Who exactly are the "company of fools" ?

Robert Gertz   Link to this

"Well, Mr. Creed. A good morning's work, eh what?" Minnes beams. "Done all we could to put you and your master Sandwich on the right end of things, eh? Eh?"

"Aye, Sir John. Now if you would just affix your signature to this certification letter and I'll..."

Uh... "Ah, well. I believe that job rightly belongs to Sir Will here." Minnes eyes Batten.

"You are the Comptroller, Sir John. And my accounts are correct, are they not?"

"Solid as a rock, lad. Solid as a rock. But,really I could not in all conscience take from Sir Will that duty that is, as it were, rightfully his."

"Not at all, Sir John." Batten chimes in. "But while I appreciate the courtesy implied, I do believe Mr. Creed is quite right in assigning the duty to you."

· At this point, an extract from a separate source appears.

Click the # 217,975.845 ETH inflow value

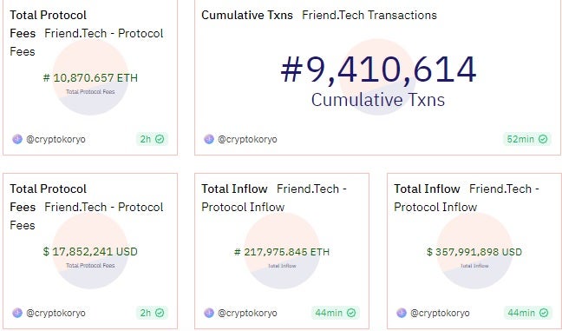pyautogui.click(x=282, y=252)
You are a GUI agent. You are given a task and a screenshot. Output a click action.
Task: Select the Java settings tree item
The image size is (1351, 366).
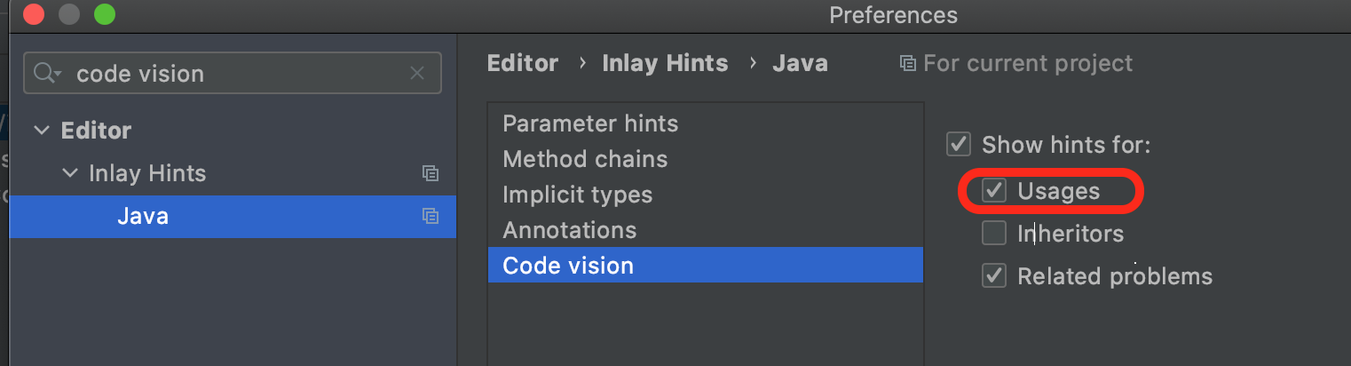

"Oh, no I must refuse to concur, Sir William. You have always dealt with such bills pertaining to reimbursement of the Crown's servants for victuals and such like."

"Only for merchants, Sir John. And I would hardly consider Lord Sandwich in that capacity. No, I must stand on principle and the articles of our office and refuse."

"But, gentlemen...I assure Lord Sandwich's accounts as well as mine own are all quite in order. You've merely to look over the itemized list Mr. Pepys and I have prepared."

"Yes." Minnes eyes the list on his desk shrewdly but cautiously...As a man might approach a rattlesnake coiled to strike. "And a fine job you two have done on it. As a literary chap myself, I can tell you I know what it is to throw oneself into such a project, scratching quill to parchment through the long hours, eh?"

"Yes, quite." Creed turns to Batten... "Perhaps Sir Will, just this once as a courtesy to the Earl..."

"Mr. Creed." Batten dignified, yet firm..."Are you suggesting we simply up abandon the time-honored policy of this office? A time-honored policy, sir that but a few short years ago had been nearly trampled into the mud by Cromwell's fanatics. I cannot believe that the Earl of Sandwich would ever conceive of such a thing."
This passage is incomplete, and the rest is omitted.